January 27, 2010 | SQL Server

Sometimes it's the small things : match column names in subqueries

The behavior of column matching in subqueries is a little peculiar, to say the least.  If you've been bitten by this behavior once, you're unlikely to have been bitten a second time, but for some of us it just takes a while to sink in.

This morning I wasted a good five minutes "troubleshooting" a query that wasn't working out the way I thought it should.  I have a core table called Users (simplified for brevity):

    CREATE TABLE dbo.Users
(
  UserID INT PRIMARY KEY,
  -- ... other columns ...
);

Against this table, I was writing a custom report for a specific set of users, so I wrote something like this (again, simplified for brevity):

    DECLARE @u TABLE (id INT PRIMARY KEY);
 
INSERT @u(id) SELECT 1 UNION ALL SELECT 2;
 
SELECT UserID FROM dbo.Users
  WHERE UserID IN (SELECT UserID FROM @u);

I ran the query, and of course got all of the users in the original Users table.  Why?  Because in the table variable definition, I got really lazy about the name of the ID column, and then forgot that I had been lazy when I referenced it later.  In most cases this won't have any effect, but in a subquery, if the column is not found in the objects referenced there, the parser jumps scope and tries to bind to a column in the parent query.  If it finds none, you get an error (invalid column name); if it finds more than one, you get a different error (ambiguous column name).  But when it finds exactly one, then I may as well have written:

    SELECT UserID FROM dbo.Users
  WHERE UserID IN (SELECT UserID FROM dbo.Users);
 
-- which of course becomes:
 
SELECT UserID FROM dbo.Users;

Note that if @u had no rows, then the outer query would have also returned no rows.  But all it needs is one row to satisfy the condition for every row in the outer table… and in some cases, this can be more difficult to troubleshoot than my simple example here.

It is clear I'm not the first person to get tripped up by this behavior, but they aren't going to fix it:

#126785 : Subquery error not causing main query error

#124775 : Column confusion with IN

#499463 : wrong results from Temporary table in a subquery

According to Microsoft, this behavior is "correct."  If it were me, I would "fix" the language rules so that a subquery that is not explicitly correlated to an outer query, should be able to be parsed and executed on its own without error.  If it can't, then it shouldn't parse as part of a larger query, either.

But that's just my opinion.  While I understand that the current behavior aligns with the T-SQL rules, that doesn't mean that the T-SQL rules make a whole lot of sense in this case.
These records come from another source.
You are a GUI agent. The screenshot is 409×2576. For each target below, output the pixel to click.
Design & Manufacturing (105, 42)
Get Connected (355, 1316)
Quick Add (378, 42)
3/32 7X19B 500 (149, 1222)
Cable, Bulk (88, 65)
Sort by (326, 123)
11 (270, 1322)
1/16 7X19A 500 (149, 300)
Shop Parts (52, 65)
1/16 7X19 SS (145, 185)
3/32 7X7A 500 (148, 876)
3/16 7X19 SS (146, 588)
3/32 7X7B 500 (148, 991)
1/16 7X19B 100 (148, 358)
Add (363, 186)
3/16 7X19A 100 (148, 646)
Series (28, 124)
In the meantime, if you have a situation where a subquery with IN() is not acting like the filter you expected, check your column names before you start re-writing your query and pulling your hair out.

7 comments on this post

    • Denis Gobo - January 27, 2010, 8:17 PM

      Another option is to use EXISTS..in that case you will get an error. Yeah IN and NOT IN is especially fun when you have NULLS in the column

    • AaronBertrand - January 27, 2010, 8:25 PM

      Denis, agreed, IN / NOT IN are problematic when NULLs are possible, and EXISTS is a workaround in both situations.  In fact I use EXISTS almost universally, went with IN because I was using it multiple times in a multi-CTE query and didn't feel like correlating every time.What I don't like about EXISTS in a case like this again comes back to laziness.  I would have to correlate with an EXISTS, e.g.:
      SELECT UserID FROM Users AS u
       WHERE EXISTS (SELECT 1 FROM @u WHERE id = u.UserID)
      Which in and of itself (adding a WHERE clause) isn't such a bad thing, but it makes it harder to prototype the query and replace the subquery with a comma-separated list.  The IN() variety allows me to change it to:
      SELECT UserID FROM Users AS u
       WHERE UserID IN (1,2);
      In the long run there isn't a lot of value in that, but during development it can makemuch quicker work of the logical portions of your query… for example if the real list you want to test is 1000 and it adds significant runtime to your query, testing during development slows down quite a bit.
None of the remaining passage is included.